■ Your goal
The listing that follows should be reproduced exactly, line for line.

· · ·

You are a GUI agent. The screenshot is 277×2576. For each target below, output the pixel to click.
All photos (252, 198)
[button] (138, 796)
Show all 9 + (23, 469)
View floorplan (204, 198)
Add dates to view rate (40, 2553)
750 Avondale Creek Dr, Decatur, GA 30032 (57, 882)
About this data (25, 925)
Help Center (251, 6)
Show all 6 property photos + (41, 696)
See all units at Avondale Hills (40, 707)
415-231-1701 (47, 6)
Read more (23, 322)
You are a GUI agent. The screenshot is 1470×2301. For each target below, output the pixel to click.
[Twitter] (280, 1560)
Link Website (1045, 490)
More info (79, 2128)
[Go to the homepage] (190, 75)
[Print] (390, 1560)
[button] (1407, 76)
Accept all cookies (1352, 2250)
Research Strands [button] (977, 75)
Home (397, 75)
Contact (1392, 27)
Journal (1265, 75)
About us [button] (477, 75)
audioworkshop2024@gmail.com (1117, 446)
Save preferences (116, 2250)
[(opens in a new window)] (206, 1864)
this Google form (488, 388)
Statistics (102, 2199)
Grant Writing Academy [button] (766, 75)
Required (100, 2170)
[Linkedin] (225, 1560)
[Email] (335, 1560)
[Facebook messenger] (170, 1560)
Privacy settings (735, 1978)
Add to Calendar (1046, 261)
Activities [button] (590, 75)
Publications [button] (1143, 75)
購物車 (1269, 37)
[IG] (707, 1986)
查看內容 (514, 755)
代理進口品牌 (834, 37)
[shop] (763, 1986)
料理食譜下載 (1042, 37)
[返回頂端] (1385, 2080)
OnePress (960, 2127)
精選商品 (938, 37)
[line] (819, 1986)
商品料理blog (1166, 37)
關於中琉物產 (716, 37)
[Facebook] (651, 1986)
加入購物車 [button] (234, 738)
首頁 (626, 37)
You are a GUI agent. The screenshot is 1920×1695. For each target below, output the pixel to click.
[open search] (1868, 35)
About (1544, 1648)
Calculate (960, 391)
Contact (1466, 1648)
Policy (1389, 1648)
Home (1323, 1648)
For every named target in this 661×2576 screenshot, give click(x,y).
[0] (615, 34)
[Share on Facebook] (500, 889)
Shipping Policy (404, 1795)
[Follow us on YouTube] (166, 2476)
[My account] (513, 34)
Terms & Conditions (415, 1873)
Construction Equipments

· · ·

■ Solution to this exercise
You are a GUI agent. The screenshot is 277×2576. For each target below, output the pixel to click.
All photos (252, 198)
[button] (138, 796)
Show all 9 + (23, 469)
View floorplan (204, 198)
Add dates to view rate (40, 2553)
750 Avondale Creek Dr, Decatur, GA 30032 (57, 882)
About this data (25, 925)
Help Center (251, 6)
Show all 6 property photos + (41, 696)
See all units at Avondale Hills (40, 707)
415-231-1701 (47, 6)
Read more (23, 322)
You are a GUI agent. The screenshot is 1470×2301. For each target below, output the pixel to click.
[Twitter] (280, 1560)
Link Website (1045, 490)
More info (79, 2128)
[Go to the homepage] (190, 75)
[Print] (390, 1560)
[button] (1407, 76)
Accept all cookies (1352, 2250)
Research Strands [button] (977, 75)
Home (397, 75)
Contact (1392, 27)
Journal (1265, 75)
About us [button] (477, 75)
audioworkshop2024@gmail.com (1117, 446)
Save preferences (116, 2250)
[(opens in a new window)] (206, 1864)
this Google form (488, 388)
Statistics (102, 2199)
Grant Writing Academy [button] (766, 75)
Required (100, 2170)
[Linkedin] (225, 1560)
[Email] (335, 1560)
[Facebook messenger] (170, 1560)
Privacy settings (735, 1978)
Add to Calendar (1046, 261)
Activities [button] (590, 75)
Publications [button] (1143, 75)
購物車 (1269, 37)
[IG] (707, 1986)
查看內容 (514, 755)
代理進口品牌 (834, 37)
[shop] (763, 1986)
料理食譜下載 (1042, 37)
[返回頂端] (1385, 2080)
OnePress (960, 2127)
精選商品 (938, 37)
[line] (819, 1986)
商品料理blog (1166, 37)
關於中琉物產 (716, 37)
[Facebook] (651, 1986)
加入購物車 [button] (234, 738)
首頁 (626, 37)
You are a GUI agent. The screenshot is 1920×1695. For each target below, output the pixel to click.
[open search] (1868, 35)
About (1544, 1648)
Calculate (960, 391)
Contact (1466, 1648)
Policy (1389, 1648)
Home (1323, 1648)
For every named target in this 661×2576 screenshot, give click(x,y).
[0] (615, 34)
[Share on Facebook] (500, 889)
Shipping Policy (404, 1795)
[Follow us on YouTube] (166, 2476)
[My account] (513, 34)
Terms & Conditions (415, 1873)
Construction Equipments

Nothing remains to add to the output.